Pointers, Functions, and Arrays
- Summary
- You will write a program to graph the distribution of squared values using functions, pointers, and arrays.
- Objectives
-
- Learn to apply good functional decomposition
- Practice working with arrays and pointers
- Apply development principles in support of testing
- Have fun choosing your own adventure
Background
A histogram is a useful statistical tool that helps us visualize how often a value from a sample falls into a certain category or numerical range. We also sometimes like to know what percentage of values in a sample is at or below a particular threshold, which is another graph called the cumulative distribution.
In this assignment you'll be writing a program that randomly generates a sample, or set of "unpredictable" values, and quantizes these random values into bins or buckets so we can visually "graph" how many values fall into each bucket. To emphasize the ease of code reuse when practicing proper functional decomposition (and do some more array processing), you'll also create and visualize a transformation of your original data view.
You won't be surprised to find out there is a mechanism for generating unpredictable (aka random) numbers between 0 and 1 in most programming languages, including C. One might ask whether the numbers produced are reasonably well-distributed over the intended range. If they are, we would expect to see a roughly equal number of values in each of several equally sized bins.
For example, if we divided the values between 0.0 and 1.0 (inclusive) into ten bins corresponding to the ranges [0,0.1), [0.1,0.2), ..., [0.9,1.0], where a square bracket indicates the value it bounds is included in the bin, but a parenthesis indicates it is excluded (so that every value has a unique destination bin), we can count how many times a random value falls into each bin and display the final counts with a screen marker.
Of course, if we placed a mark for each value in the sample, we would not get a very good visualization because each "bin" would have a bar that far exceeded our screen's dimensions. Instead, we figure out the maximum size of our graph and scale the data so that the fullest bin occupies the most space, and the rest of the bin counts are scaled relative to the fullest bin.
Taking this approach, such a histogram of uniform random numbers with a sample size of just 100 and ten bins looks like the following.
*************************************************** ********************************************************************* ********************************************** ******************************************************************************** *************************************************************** ************************************************************************** ***************************** *************************************************** ********************************************** ***************************************************************
This graph does not look very uniform; that is, the counts vary widely. This variance is probably due to our very small sample size. What happens if we increase the number of samples one-hundred-fold? While we're at it, let's up the granularity of our measurements by halving our bin size (increasing the number of bins).
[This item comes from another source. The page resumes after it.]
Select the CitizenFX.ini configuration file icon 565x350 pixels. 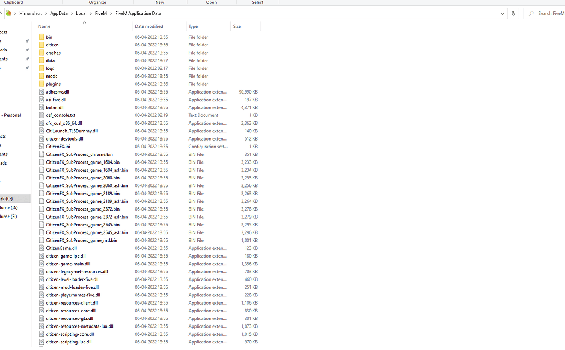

The result looks like this.
******************************************************************************* ******************************************************************************** ************************************************************************* **************************************************************************** ***************************************************************************** *************************************************************************** ************************************************************************** ***************************************************************************** **************************************************************************** ******************************************************************************* ************************************************************************** ************************************************************************* ************************************************************************** ******************************************************************************* *********************************************************************** ******************************************************************************* *********************************************************************** **************************************************************************** ************************************************************************ ***************************************************************************
You're not going to get gold stars in your lab notebook for that graph, but it looks much closer to what we expect. Simulation for the win!
Another interesting quantity is the so-called cumulative distribution. What's that? Well, the first thing you graph would be the the count in the first bin. The second thing you graph would be the sum of the first and second bins. The third thing you graph is the sum of the first, second, and third, bins. The fourth ... well, you get the picture. Because each of our bins should be roughly the same size, we should expect a nice linear relationship in our cumulative distribution graph. Let's visualize the cumulative of the sample above, also with 20 bins.
**** ******** ************ **************** ******************** ************************ **************************** ******************************** ************************************ ***************************************** ******************************************** ************************************************ **************************************************** ******************************************************** ************************************************************ **************************************************************** ******************************************************************** ************************************************************************ **************************************************************************** ********************************************************************************
Looking good! Now, what do we need to do? Listing the tasks in the order they might come to mind, we need to
- Draw graphs. Two of 'em. Better make a function for that.
- Generate samples. How do we get random values? Better look that up.
- Quantize values. That is, given a number in [0,1], how do we figure out which bin it belongs in?
- Make a cumulative sum. Sounds like another good opportunity for a function to abstract this specific task.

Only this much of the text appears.